Sans doute il y a-t-il une part de légende dans cette renommée, mais elle pourrait être fondée sur deux observations : la première est que les marins pêcheurs de l’Est de la Bretagne étaient plutôt plus jeunes que ceux du Finistère ou du Morbihan. Les marins pêcheurs de l’Ouest de la Bretagne exerçaient le métier toute leur vie. Leur espérance de vie n’était certes pas bien longue, mais c’est un autre sujet. Les marins de l’Est de la Bretagne se reconvertissaient assez vite au commerce ou dans l’agriculture, plus rentable dans les zones côtières et dans le bassin de Rennes qu’en Basse-Bretagne si l’on fait exception du Léon. Deuxième raison : les gars de la Vallée de la Rance buvaient moins que les Finistériens. Du moins, ils ne buvaient que du cidre, quand les Finistériens, les Morbihannais et les Nantais s’étaient mis au vin rouge exporté par les Espagnols. Ou produit localement d’ailleurs du temps pas si lointain où la vigne donnait en Bretagne Sud.

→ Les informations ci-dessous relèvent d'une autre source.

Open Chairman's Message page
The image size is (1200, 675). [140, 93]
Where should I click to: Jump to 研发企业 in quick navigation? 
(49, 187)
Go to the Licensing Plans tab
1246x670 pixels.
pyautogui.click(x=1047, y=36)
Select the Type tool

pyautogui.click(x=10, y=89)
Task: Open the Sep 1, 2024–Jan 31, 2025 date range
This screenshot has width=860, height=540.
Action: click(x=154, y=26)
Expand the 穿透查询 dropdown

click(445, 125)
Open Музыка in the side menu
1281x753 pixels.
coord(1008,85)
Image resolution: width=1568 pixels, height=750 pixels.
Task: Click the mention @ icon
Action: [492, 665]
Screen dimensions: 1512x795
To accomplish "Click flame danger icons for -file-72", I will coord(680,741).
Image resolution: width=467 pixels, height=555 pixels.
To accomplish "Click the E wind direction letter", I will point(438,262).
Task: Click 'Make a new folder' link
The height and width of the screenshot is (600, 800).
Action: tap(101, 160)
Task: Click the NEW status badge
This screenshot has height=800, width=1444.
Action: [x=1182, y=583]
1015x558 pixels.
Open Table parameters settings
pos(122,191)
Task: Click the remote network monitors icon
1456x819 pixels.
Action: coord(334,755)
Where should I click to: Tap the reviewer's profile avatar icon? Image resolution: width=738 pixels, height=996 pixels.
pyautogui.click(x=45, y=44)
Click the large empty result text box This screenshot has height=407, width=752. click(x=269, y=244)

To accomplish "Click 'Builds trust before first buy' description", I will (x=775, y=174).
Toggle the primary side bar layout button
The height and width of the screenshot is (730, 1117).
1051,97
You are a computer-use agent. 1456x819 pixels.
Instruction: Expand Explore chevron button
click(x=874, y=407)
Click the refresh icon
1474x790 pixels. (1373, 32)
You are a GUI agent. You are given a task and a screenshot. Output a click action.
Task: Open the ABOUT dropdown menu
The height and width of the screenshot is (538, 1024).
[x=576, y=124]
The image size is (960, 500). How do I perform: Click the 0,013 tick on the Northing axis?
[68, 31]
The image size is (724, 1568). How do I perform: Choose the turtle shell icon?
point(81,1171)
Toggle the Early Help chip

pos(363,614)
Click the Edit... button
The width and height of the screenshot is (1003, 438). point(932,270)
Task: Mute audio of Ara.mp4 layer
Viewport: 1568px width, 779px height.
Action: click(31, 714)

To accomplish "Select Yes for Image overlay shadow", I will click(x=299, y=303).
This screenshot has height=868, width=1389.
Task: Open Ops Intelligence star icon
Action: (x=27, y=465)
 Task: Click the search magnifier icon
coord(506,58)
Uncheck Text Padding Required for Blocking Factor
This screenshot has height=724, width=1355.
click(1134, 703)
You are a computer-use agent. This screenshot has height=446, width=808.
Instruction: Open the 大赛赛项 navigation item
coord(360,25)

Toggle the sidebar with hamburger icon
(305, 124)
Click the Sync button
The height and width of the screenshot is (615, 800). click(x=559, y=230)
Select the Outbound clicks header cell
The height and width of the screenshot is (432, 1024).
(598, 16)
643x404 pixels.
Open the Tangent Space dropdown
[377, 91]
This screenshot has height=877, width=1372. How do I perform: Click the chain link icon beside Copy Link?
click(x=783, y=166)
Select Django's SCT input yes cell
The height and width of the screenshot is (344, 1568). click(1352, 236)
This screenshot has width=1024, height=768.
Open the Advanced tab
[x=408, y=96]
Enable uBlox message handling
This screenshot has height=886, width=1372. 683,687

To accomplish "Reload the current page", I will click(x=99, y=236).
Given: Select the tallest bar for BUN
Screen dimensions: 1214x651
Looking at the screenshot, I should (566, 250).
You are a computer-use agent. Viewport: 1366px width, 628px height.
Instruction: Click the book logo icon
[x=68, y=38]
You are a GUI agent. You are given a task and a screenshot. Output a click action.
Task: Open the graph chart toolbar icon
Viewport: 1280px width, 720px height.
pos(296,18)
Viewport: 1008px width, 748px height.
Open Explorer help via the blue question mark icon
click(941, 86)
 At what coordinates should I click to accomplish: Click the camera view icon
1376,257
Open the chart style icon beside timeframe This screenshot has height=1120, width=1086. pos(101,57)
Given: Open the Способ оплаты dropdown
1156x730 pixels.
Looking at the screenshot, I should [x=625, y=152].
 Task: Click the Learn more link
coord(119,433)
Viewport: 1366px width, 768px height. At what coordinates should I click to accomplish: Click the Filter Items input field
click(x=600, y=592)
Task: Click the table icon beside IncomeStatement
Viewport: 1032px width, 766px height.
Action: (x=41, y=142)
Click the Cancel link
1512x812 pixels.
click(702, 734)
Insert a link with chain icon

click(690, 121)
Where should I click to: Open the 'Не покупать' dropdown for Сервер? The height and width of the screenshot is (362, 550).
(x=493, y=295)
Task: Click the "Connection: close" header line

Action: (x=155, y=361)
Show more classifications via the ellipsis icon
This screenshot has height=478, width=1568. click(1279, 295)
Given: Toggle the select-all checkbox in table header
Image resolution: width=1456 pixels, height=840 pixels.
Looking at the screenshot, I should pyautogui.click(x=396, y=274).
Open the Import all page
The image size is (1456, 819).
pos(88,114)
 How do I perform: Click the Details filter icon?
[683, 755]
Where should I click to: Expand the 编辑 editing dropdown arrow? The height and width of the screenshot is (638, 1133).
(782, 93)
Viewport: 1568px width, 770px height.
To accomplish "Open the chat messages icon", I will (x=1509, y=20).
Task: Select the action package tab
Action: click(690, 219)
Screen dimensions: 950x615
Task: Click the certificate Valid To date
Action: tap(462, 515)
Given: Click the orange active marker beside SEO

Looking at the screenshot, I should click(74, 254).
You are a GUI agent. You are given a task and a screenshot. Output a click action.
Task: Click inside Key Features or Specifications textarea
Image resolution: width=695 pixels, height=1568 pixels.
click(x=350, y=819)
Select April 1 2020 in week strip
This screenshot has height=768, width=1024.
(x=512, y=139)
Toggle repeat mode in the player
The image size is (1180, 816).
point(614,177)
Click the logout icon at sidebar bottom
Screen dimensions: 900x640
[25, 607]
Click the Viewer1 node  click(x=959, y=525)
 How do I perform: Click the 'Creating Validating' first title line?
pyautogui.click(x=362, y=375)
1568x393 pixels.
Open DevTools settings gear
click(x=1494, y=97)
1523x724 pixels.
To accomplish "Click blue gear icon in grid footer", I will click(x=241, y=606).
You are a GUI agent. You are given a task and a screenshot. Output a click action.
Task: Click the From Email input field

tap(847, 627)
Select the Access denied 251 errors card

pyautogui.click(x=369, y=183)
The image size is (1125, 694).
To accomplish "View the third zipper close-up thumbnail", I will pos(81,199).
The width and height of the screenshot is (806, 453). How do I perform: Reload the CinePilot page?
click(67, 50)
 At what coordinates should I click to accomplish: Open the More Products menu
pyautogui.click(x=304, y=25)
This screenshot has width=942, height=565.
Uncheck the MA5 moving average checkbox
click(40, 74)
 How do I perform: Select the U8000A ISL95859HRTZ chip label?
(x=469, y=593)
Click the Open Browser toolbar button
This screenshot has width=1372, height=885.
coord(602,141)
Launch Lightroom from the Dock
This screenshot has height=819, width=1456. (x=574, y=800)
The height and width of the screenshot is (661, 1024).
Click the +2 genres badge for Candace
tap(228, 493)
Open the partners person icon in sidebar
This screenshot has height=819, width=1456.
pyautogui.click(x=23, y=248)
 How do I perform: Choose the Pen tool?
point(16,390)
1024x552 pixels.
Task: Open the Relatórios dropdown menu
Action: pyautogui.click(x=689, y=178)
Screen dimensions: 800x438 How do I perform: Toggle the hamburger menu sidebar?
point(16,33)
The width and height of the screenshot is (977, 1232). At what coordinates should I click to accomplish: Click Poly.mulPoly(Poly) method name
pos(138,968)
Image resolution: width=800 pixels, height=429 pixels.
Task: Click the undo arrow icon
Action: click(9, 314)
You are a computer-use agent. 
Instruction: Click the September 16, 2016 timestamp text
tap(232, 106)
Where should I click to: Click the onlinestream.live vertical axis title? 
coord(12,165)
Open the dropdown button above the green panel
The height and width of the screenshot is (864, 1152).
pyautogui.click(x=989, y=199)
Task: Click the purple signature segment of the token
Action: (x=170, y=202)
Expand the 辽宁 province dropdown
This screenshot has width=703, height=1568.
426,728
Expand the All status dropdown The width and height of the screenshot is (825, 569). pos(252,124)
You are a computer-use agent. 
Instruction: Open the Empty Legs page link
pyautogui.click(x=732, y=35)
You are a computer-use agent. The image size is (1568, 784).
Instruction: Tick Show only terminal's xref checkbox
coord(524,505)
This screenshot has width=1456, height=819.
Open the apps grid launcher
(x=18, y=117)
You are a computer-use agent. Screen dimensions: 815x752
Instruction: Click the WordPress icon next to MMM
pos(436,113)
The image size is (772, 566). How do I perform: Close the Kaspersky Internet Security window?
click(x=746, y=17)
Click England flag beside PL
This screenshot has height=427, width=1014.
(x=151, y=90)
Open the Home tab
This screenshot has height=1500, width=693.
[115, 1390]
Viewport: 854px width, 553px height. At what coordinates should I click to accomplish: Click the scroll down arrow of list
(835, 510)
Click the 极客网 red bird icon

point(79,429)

Quoiqu’il en soit, les gars de la Vallée des Singes avaient dans les haubans et la mâture la main ferme et le pied sûr…
La grande aventure de la pêche sur les bancs de Terre-Neuve s’est terminée avec l’épuisement de la ressource qui n’est pas à la veille de se reconstituer même si le Canada protège ses eaux territoriales.
La Vallée de la Rance fermée par le barrage de l’usine marémotrice est un des plus beaux estuaires que l’on puisse découvrir. Malgré l’envasement contre lequel les pouvoirs publics et EDF se mobilisent, c’est une des premières zones pour l’accueil des bateaux de tourisme de l’Ouest. De l’écluse du barrage de la Rance, on peut prendre un mouillage à Saint-Suliac, classé plus beau village de France en 1999. Si on préfère s’amarrer à un ponton, Plouër-sur-Rance est à dix milles au sud de Saint-Malo et le port de la Hisse à une petite demi-heure, après le passage de l’écluse. Après, c’est tout en méandres jusqu’à Dinan dont le port au bas de la ville a été récemment rénové. Pour peu que la mer soit plus ou moins agitée dans le golfe de Saint-Malo, c’est la solution. Même si la mer est calme, il faut à pied, à cheval, en voiture et surtout en bateau, découvrir la vallée de la Rance, appelez-là Vallée des Singes et vous passerez pour un descendant de terre-neuvas.